Where "accomplish" appears in a line of the entries below, that line should be copied.
----
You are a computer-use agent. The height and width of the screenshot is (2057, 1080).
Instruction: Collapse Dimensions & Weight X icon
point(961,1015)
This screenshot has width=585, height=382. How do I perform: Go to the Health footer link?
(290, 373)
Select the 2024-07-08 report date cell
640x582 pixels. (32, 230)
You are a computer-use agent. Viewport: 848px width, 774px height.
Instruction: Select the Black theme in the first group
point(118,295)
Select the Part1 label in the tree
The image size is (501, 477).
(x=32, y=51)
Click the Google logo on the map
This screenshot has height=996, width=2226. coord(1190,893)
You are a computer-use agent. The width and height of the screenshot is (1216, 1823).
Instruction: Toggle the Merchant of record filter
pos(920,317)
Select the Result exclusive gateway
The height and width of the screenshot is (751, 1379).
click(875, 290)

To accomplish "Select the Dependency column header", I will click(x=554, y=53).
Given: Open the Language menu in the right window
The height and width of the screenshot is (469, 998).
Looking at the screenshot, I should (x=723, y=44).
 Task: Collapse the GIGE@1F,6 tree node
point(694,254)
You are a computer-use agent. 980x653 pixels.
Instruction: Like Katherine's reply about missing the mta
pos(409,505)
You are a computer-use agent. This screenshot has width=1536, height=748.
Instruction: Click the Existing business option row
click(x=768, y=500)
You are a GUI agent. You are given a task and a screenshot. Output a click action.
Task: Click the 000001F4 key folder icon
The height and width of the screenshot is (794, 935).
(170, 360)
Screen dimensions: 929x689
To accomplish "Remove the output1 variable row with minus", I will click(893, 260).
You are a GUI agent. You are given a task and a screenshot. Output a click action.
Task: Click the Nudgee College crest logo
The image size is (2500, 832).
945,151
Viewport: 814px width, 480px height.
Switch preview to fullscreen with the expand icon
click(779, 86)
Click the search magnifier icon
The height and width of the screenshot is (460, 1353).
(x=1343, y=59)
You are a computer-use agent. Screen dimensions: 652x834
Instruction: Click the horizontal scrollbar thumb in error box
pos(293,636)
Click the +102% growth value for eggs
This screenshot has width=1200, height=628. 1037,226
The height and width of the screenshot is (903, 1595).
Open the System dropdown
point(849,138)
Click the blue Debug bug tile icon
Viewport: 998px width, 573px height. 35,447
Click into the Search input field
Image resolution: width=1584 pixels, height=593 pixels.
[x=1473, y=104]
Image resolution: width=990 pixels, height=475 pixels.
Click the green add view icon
----
Answer space:
To accomplish "Select the Dependency column header", I will click(x=554, y=53).
To accomplish "Remove the output1 variable row with minus", I will click(893, 260).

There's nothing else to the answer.